You’re the eldest son of a king you despise, you hate the politics of the day, and all you want is peace amongst men. How do you end up a battle lord whose main claim to glory is a massive military victory — that might turn out to be not exactly as it seemed? Netflix’s new film The King gives us its version of Henry V in The King, a well-made film with a devastating late punch, but only for those who make it through the incessantly morose first two hours.
As we have come to expect from Netflix, The King is a well-made, well-financed film, and it has much to recommend it. The highlight of the film is its Agincourt battle scene, which follows history fairly well and captures the horror of the devastating defeat for the French. When the cameras get outside, the cinematography is excellent. The story has good tension in it, although it varies greatly from history, and the pace is kept up well enough to keep viewer interest in the challenging environment of home theater.
** Spoilers ahead **
With that said, The King has its troubles as well, and they start with its two biggest stars. Timothée Chalamet is a clearly talented actor, but in this film he spends 95% with the same expression on his face. He’s a glum and haunted dissipated playboy. He’s a glum and haunted prince. He’s a glum and haunted reformer king, aaaaand he’s a glum and haunted battle lord and hero-king, too. He’s even glum and haunted in a brief sexual encounter, so much so that he bails out. Chalamet’s Henry V has no élan, no charisma, no evident qualities that would rally men to his side in a fight to the death other than primogeniture.
On the other extreme, Robert Pattinson’s Dauphin is almost comic relief. The man who would eventually take the throne with the help of Joan of Arc comes across as a sneering idiot, complete with French-accented English that comes closer to Holy Grail than Harfleur. One almost expected an elderberry reference in the series of personal insults Pattinson heaps on Chalamet in their scenes together, to which Chalamet is permitted no greater reaction than to get a bit more glum and haunted.
Thus it falls to Joel Edgerton to keep an emotional connection with the audience for nearly all of The King. Edgerton plays a character right out of Shakespeare’s Henry V of John Falstaff, a larger-than-life character in more ways than one. He is the only character permitted to show any joy at all or to be seen enjoying dissipation in the slightest, which lightens the load for the audience. Edgerton does a masterful job in this role and is worth watching the film for his performance alone.
** Big spoilers ahead **
The story itself has its issues as well. It borrows from the Shakespearean drama, whose historical accuracy is already a bit suspect, and adds in even more innovations. Henry V had his issues with his father but participated in his rule for years before ascending to the throne.

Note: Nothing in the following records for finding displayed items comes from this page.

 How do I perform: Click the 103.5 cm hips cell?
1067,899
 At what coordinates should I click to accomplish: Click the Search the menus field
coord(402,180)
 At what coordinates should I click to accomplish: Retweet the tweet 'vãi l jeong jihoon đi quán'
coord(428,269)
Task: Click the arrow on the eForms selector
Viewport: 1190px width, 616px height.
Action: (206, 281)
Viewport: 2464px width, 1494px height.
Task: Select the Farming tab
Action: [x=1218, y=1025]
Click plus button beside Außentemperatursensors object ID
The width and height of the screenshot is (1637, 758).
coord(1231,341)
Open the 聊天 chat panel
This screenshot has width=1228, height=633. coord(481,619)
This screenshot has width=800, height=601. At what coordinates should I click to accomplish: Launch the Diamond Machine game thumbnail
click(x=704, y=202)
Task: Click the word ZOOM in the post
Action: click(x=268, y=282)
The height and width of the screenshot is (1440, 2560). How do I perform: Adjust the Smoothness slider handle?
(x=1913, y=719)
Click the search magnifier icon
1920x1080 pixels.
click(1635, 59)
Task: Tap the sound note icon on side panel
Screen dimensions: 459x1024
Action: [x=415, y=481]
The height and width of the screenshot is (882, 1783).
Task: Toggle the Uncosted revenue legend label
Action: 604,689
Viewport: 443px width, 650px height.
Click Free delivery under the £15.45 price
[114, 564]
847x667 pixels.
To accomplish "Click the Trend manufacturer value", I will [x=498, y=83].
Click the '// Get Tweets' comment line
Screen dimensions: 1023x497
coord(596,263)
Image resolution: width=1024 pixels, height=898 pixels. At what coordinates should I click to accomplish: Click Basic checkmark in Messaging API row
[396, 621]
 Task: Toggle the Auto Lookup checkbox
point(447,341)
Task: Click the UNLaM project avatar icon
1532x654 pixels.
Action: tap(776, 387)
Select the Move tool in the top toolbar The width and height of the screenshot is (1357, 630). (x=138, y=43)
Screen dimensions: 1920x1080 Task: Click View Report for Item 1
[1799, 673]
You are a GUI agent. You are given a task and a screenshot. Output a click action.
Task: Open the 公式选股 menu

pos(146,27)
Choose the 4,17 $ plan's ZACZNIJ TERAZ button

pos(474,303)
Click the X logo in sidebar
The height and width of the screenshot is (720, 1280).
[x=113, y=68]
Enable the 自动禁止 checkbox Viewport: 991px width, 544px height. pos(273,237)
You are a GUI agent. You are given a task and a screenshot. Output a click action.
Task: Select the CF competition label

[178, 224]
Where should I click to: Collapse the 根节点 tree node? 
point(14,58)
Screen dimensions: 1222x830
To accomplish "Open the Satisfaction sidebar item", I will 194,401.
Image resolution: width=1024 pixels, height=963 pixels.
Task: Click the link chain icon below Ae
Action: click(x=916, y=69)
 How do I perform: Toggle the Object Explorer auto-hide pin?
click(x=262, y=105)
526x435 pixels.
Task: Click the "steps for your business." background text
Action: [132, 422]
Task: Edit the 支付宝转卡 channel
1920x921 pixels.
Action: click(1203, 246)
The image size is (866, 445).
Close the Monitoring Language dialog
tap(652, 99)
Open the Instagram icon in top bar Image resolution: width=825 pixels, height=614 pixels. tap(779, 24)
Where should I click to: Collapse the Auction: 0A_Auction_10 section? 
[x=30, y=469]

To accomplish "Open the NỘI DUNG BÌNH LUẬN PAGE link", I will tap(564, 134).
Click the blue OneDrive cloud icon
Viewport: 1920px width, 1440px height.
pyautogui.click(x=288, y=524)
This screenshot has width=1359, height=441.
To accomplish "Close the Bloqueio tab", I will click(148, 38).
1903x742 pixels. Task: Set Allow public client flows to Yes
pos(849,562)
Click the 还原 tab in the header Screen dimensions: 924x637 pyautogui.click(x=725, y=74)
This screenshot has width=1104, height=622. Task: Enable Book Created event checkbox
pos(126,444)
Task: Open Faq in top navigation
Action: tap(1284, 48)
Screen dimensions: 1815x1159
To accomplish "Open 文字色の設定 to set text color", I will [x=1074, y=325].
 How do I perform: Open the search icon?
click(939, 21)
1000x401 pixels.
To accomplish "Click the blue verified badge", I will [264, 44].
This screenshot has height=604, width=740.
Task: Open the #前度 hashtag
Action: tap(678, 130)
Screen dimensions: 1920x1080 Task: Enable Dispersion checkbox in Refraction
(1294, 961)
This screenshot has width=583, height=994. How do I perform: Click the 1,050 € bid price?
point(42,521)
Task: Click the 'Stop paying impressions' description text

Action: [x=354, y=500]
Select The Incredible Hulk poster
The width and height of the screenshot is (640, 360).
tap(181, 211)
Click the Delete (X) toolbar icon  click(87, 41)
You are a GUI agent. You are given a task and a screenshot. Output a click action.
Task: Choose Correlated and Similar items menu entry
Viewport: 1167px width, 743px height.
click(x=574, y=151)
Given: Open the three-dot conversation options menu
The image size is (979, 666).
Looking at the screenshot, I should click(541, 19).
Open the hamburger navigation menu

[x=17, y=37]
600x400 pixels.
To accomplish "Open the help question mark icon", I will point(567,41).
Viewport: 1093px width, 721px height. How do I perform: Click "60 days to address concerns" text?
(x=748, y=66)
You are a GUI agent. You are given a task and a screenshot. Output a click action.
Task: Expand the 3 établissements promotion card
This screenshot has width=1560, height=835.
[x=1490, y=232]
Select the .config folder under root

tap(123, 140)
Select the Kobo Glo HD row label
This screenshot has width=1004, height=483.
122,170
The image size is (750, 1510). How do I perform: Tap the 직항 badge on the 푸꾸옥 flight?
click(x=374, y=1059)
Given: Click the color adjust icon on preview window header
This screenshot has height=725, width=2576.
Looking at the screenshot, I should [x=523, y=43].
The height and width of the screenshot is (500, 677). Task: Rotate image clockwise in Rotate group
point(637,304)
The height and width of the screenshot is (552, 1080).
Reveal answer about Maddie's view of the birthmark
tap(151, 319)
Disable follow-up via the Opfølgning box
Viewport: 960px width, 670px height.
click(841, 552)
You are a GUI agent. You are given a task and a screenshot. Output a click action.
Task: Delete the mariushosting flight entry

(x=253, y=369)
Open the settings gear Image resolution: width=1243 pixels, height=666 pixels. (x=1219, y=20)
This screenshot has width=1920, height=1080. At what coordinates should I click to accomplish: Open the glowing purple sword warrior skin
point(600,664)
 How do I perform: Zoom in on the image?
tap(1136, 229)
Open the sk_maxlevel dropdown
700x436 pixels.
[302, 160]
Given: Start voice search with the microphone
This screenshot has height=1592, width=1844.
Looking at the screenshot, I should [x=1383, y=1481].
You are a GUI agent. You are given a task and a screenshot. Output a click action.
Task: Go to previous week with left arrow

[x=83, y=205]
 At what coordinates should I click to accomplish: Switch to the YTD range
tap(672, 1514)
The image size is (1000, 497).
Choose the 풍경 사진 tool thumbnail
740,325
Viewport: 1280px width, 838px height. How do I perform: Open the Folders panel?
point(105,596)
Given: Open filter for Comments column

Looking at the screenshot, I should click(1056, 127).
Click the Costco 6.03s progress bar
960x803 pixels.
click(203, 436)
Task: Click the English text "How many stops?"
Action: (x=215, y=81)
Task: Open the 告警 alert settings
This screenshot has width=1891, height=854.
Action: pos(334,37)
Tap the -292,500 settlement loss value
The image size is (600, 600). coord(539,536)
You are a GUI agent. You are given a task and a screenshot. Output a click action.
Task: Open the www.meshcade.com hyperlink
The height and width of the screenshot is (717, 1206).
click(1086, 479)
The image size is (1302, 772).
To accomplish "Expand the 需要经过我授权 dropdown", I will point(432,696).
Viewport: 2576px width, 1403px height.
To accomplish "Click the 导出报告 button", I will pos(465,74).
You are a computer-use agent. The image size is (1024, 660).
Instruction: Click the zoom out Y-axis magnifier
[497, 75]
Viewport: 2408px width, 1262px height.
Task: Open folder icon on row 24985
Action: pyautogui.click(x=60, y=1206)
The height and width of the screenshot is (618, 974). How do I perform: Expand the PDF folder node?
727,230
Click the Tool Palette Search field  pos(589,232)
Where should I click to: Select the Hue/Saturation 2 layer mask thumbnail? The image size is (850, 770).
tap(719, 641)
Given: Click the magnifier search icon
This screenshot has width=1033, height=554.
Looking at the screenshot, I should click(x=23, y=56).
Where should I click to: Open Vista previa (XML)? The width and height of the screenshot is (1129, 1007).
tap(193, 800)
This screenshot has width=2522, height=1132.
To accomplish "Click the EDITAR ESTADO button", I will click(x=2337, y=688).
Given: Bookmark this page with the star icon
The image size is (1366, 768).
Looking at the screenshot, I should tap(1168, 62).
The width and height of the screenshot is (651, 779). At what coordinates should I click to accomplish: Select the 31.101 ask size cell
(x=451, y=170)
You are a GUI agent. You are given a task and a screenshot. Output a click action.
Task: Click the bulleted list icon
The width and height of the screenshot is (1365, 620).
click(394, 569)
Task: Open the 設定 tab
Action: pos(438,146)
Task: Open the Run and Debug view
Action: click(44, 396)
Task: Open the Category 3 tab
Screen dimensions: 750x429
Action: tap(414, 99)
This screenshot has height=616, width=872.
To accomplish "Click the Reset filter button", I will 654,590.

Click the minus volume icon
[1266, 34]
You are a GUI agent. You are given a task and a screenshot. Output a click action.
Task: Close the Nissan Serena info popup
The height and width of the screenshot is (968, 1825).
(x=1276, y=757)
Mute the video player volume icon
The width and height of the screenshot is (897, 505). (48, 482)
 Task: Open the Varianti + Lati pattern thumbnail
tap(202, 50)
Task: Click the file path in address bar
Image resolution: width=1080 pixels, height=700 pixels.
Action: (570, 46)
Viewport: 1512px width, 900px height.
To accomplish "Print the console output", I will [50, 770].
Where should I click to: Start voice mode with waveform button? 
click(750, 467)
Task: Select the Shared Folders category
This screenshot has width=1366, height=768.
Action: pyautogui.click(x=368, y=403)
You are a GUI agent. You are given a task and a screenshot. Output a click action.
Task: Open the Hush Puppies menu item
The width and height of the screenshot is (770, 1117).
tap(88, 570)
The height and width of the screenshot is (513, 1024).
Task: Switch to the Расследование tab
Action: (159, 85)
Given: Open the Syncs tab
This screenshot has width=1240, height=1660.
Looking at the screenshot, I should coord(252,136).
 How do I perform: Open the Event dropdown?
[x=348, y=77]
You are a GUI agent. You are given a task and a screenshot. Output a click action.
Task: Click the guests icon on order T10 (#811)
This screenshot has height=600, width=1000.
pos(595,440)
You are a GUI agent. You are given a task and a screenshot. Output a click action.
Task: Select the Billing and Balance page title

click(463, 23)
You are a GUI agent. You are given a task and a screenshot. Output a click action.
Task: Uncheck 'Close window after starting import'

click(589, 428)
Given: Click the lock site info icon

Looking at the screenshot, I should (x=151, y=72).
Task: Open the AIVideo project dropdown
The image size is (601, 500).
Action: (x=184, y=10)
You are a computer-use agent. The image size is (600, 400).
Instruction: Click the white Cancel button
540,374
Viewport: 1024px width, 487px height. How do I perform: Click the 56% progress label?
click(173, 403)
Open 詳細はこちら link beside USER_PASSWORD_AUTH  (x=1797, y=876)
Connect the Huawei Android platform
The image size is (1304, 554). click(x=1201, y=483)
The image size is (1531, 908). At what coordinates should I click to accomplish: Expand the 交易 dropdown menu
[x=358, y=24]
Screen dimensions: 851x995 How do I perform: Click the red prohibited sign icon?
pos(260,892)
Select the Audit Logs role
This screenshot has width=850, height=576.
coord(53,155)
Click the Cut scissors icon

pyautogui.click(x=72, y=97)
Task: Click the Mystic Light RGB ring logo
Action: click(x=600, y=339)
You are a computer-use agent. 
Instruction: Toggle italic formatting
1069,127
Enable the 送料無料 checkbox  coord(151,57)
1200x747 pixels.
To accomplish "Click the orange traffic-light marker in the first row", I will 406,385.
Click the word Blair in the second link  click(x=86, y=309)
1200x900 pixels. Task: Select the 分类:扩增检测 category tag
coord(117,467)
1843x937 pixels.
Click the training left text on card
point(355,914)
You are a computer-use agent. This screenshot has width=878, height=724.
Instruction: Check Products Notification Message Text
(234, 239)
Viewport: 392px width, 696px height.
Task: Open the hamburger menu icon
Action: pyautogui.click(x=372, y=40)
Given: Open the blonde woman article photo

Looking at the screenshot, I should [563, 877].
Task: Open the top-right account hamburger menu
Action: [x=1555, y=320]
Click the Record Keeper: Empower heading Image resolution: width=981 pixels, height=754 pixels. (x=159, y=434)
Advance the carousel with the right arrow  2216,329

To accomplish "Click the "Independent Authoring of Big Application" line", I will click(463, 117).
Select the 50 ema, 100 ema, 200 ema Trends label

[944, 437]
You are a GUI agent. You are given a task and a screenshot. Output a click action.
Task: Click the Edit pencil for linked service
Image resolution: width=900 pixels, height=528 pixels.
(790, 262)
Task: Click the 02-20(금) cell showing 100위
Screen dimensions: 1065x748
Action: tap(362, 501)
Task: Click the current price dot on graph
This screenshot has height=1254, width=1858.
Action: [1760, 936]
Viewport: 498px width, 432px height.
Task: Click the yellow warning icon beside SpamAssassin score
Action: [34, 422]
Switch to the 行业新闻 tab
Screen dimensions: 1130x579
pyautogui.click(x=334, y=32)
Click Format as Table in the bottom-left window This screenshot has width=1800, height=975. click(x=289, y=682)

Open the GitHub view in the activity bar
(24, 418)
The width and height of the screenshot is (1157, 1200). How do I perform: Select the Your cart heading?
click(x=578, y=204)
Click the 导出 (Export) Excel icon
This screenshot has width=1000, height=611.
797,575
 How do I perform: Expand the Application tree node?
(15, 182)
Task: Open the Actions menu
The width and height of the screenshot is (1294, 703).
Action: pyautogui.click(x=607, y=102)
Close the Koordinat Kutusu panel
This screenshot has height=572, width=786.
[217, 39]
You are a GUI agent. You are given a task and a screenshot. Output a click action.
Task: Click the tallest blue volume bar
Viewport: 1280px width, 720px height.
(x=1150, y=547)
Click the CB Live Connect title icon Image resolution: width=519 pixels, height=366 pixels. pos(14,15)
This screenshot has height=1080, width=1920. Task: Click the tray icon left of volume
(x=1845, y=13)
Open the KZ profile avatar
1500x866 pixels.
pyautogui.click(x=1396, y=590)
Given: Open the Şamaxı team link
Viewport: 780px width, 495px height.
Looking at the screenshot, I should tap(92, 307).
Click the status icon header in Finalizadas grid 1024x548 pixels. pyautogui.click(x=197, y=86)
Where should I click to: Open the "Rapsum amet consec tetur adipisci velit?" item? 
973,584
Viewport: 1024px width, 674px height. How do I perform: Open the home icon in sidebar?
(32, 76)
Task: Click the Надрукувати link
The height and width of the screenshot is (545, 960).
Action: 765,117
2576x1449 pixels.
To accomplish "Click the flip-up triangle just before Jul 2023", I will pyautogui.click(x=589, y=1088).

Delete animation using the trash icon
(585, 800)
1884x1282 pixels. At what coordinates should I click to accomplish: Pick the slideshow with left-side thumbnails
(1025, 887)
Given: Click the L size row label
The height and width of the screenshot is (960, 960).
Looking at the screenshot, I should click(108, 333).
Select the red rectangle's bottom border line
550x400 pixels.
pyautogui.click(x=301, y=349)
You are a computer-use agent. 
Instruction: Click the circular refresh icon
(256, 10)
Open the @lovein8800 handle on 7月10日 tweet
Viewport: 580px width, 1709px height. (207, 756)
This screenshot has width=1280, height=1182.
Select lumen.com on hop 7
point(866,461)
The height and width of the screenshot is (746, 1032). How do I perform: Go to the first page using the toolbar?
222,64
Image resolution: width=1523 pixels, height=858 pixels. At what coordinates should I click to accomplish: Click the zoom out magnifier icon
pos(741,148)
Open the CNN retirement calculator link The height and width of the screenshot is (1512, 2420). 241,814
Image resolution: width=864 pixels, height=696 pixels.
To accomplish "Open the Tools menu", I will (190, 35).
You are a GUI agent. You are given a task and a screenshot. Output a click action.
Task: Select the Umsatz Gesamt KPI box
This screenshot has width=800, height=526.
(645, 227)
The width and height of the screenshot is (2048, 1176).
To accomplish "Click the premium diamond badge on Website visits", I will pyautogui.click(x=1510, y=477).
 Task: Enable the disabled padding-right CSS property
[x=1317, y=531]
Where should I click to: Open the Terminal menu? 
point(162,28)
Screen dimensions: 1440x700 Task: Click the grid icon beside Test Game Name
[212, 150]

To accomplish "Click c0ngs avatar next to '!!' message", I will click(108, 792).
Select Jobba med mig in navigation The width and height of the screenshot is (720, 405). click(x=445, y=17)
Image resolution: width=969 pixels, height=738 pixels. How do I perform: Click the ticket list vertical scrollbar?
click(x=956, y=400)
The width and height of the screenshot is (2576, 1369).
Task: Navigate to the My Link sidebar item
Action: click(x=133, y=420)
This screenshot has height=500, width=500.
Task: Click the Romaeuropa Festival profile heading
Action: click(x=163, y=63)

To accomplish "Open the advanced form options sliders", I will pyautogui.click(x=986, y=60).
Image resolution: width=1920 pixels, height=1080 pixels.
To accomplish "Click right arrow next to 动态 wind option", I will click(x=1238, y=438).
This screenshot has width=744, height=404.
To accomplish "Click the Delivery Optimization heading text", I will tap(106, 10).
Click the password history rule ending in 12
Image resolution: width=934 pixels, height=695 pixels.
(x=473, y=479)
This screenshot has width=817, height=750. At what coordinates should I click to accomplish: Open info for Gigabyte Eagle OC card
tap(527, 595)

England and France had engaged in The Hundred Years War for, well, many years before Agincourt, and far from being a reluctant imperial king, Henry fought a second campaign major in France afterward to establish the Plantagenet claim to the French crown. And it almost worked; the peace treaty shown (Troyes) near the end of The King came at the end of that second campaign, not Agincourt, as did his marriage to Catherine of Valois. If he hadn’t suddenly died in a siege two years later at the age of 36, Henry V would have united the two kingdoms after Charles VI’s death two months after his, at least for a while. And needless to say, the Dauphin wasn’t at Agincourt and certainly wasn’t killed there.
With all that said, it’s usually a mistake to read too much into historical inaccuracy in film. These are not documentaries, but dramatizations of characters and events to draw other lessons and messages. The exchange, though, should give viewers characters and events at least as compelling as history does — and The King doesn’t quite succeed, although it does come close, especially in its final twenty minutes.
A scene with Catherine (Lily-Rose Depp) turns the entire story on its head and calls into question everything Henry knows. This transforms a rather mundane reimagining of Henry V’s life into a rumination on the nature of leadership and governance, the costs of “greatness,” and the folly of trust. Unfortunately, the film doesn’t square a contradiction within the contradiction this presents, but the question itself can never be fully answered, as Henry realizes — and this lends more purpose to the preceding two hours of The King than it promised to that point.
On a Hot Air scale designed for streaming-service offerings, The King gets a 3, mainly for Agincourt, Edgerton’s excellent performance, and that last twenty minutes:
- 5 – Sign up to access it
- 4 – Build your evening around it
- 3 – Worth a watch but don’t prioritize it
- 2 – Only if there’s nothing else on
- 1 – Avoid at all costs
The King is rated R for very realistic violence, including graphic battle scenes and a beheading that is presented very, very realistically. (Has anyone seen Stephen Fewell lately, by the way?) It’s not for younger teenagers, and it might be too dull for older teenagers, too.